Mikroemulsi telah banyak dipelajari untuk meningkatkan bioavailabilitas obat yang sukar larut. Tujuan dari penelitian ini adalah : 1) formulasi mikroemulsi transdermal ketoprofen yang stabil dan 2) mengevaluasi kemampuan mikroemulsi dalam mencapai konsentrasi efektif ketoprofen . Komposisi mikroemulsi terdiri dari Virgin Coconut Oil (VCO) sebagai fase minyak, akuades, tween 80/propilen glikol (3:1) sebagai surfaktan dan kosurfaktan yang diformulasi dan dioptimalkan menggunakan Simplex Lattice Design. Formulasi mikroemulsi menggunakan water titration method. Evaluasi karakteristik fisik meliputi viskositas, stabilitas fisik, keseragaman kandungan zat aktif, dan difusi ketoprofen. Penilaian stabilitas fisik ditentukan dengan pengamatan fraksi pemisahan mikroemulsi selama 45 hari. Pada penelitian ini dilakukan juga uji stabilitas dipercepat (yaitu uji sentrifugasi dan uji freeze-thaw) dan uji turbiditas. Membran selofan digunakan sebagai pembatas antara kompartemen donor dan kompartemen akseptor. Jumlah obat yang terdifusi dari mikroemulsi ditentukan selama 4,5 jam. Pengamatan ukuran partikel formula optimum menggunakan transmission electron microscopy. Uji Permeasi ketoprofen formula optimum menggunakan sel difusi vertikal selama 10 jam . Komposisi formula optimum yang terdiri dari VCO 3 % , air 54,5% , dan 10 % tween 80/propilen glikol (3:1) dengan konsentrasi ketoprofen 2,5 % b/b. Karakteristik mikroemulsi yang dihasilkan yaitu : 1) warna kuning jernih dengan bau spesifik, 2) nilai pH sekitar 4, 3) tipe sediaan mikroemulsi minyak dalam air. Tidak ada pemisahan fase pada pengamatan selama 45 hari, uji sentrifugasi dan uji freeze thaw. Hasil uji Viskositas, persen turbiditas, ukuran partikel, dan difusi obat masing-masing adalah 119,3 cps, 0,02 %, 34-61 nm dan 1 ± 0,14 %. Nilai prediksi rata-rata konsentrasi plasma yang diperoleh adalah 6,3 ng/mL. Hal ini menunjukkan formulasi yang diperoleh mampu mencapai konsentrasi efektif ketoprofen.

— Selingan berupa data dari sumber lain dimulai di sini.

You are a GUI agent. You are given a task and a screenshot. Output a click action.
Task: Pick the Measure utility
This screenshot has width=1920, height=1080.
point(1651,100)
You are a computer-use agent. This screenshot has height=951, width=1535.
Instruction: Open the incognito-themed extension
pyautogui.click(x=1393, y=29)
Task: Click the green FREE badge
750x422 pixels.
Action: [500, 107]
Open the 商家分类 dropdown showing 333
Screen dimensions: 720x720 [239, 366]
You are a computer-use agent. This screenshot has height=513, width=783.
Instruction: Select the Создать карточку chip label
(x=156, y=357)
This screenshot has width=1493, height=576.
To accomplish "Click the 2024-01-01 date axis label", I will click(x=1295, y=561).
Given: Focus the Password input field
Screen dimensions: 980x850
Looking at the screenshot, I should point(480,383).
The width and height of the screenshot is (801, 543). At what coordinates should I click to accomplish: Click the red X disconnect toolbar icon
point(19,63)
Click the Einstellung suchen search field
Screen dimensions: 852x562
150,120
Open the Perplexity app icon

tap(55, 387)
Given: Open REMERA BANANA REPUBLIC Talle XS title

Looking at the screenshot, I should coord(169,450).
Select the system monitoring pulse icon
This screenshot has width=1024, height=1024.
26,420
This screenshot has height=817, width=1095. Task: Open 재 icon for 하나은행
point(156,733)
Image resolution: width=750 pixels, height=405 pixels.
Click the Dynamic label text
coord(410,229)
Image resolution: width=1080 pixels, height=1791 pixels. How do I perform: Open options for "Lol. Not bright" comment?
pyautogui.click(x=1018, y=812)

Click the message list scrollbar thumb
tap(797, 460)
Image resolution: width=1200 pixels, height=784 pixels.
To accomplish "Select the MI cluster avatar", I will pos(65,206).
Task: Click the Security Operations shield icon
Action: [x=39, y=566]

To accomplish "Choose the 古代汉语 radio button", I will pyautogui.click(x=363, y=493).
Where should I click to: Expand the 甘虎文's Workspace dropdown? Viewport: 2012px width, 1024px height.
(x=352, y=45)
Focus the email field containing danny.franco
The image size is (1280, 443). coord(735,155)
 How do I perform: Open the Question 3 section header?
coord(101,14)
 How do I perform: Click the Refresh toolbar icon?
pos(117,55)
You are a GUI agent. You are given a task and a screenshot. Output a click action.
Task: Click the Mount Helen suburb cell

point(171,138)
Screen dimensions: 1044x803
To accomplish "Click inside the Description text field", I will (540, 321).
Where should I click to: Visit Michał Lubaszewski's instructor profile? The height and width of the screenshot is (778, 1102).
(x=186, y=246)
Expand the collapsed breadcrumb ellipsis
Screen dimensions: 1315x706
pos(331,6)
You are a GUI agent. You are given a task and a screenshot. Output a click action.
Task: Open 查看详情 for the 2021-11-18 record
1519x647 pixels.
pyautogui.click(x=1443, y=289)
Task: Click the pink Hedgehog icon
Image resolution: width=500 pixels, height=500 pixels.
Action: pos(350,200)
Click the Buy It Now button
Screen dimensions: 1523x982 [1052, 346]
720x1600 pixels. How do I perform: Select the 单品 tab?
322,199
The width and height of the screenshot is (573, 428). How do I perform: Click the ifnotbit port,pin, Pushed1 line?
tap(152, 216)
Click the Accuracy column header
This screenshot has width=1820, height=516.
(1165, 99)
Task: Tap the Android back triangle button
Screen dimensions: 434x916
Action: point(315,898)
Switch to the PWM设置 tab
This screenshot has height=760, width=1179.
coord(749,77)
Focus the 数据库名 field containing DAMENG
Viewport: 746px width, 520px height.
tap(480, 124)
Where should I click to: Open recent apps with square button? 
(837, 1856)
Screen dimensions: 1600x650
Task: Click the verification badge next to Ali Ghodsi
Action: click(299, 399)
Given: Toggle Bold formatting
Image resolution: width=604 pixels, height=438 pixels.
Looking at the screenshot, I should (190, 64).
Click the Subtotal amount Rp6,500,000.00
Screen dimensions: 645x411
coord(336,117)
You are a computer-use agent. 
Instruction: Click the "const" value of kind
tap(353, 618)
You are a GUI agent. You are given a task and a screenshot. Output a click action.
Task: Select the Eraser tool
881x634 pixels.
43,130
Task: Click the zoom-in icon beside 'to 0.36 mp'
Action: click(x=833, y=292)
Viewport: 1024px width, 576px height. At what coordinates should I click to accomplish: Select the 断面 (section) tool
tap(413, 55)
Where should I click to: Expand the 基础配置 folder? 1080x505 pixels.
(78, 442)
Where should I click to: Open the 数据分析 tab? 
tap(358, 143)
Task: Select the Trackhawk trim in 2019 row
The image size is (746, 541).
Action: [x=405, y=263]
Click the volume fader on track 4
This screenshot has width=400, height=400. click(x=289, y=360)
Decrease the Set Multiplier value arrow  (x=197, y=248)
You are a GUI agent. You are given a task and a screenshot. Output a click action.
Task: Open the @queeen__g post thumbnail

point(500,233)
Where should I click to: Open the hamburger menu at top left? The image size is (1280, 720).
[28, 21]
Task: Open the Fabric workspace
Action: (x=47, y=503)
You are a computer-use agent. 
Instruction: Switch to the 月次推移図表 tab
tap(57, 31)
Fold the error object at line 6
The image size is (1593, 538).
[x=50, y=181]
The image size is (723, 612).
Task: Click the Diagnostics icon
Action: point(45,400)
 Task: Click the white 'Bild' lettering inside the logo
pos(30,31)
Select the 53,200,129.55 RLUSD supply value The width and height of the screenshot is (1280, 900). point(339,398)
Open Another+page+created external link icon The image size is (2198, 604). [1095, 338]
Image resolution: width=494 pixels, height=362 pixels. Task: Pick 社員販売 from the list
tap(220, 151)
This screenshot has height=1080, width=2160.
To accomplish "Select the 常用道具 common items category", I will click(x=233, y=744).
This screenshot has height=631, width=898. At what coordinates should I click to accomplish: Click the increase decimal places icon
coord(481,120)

Microemulsions have been widely studied to enhance the bioavailability of the poorly soluble water drug. The aims of this study were: 1) to prepare stable ketoprofen microemulsion for transdermal therapy and 2) to evaluate the feasibility of microemulsion to reach effective concentration of ketoprofen. Microemulsion composed of Virgin Coconut Oil (VCO) as oil phase, water, tween 80/propilen glikol (3:1) as surfactant and co-surfactant were formulated and optimized using Simplex Lattice Design. The formulations were prepared by water titration method. The physical characteristics, i.e. viscosity, physical stability, drug content uniformity, and the diffusion of ketoprofen were evaluated. The physical stability assessment was determined by observation of the separation fraction of microemulsions in 45 days. The accelerated stability tests (i.e. centrifugation test and freeze-thaw study) and turbidity test were also carried out in this study. The cellophane membrane was used in diffusion studies as a separator between donor and acceptor compartments. The amount of the diffused drug from microemulsions was determined within 4.5 hours. The particle size measurement was carried out on optimum formula using transmission electron microscopy. Transdermal permeation of ketoprofen was evaluated with the optimum formula using vertical diffusion cells for 10 hours. The optimum formula composed of 3% VCO, 54.5% water, and 10% tween 80/propilen glikol (3:1) were selected to be loaded with 2.5 % w/w of ketoprofen. The characteristics of microemulsion were: 1) clear yellow microemulsion with specific odor, 2) pH values of about 4, 3) oil in water microemulsion type. There was no separation phase during of 45 days, centrifugation test and freeze thaw study. The viscosity, % turbidity, particle size, and diffusion of drug were 119.3 cps, 0.02%, 34-61 nm, and 1 ± 0.14%, respectively. Average predictive value of plasma concentrations obtained was 6.3 ng/mL. Indicating the feasibility of the formulation to reach effective concentration therapy.

Kata Kunci : ketoprofen, mikroemulsi, VCO, tween 80, propilen glikol, Simplex Lattice Design.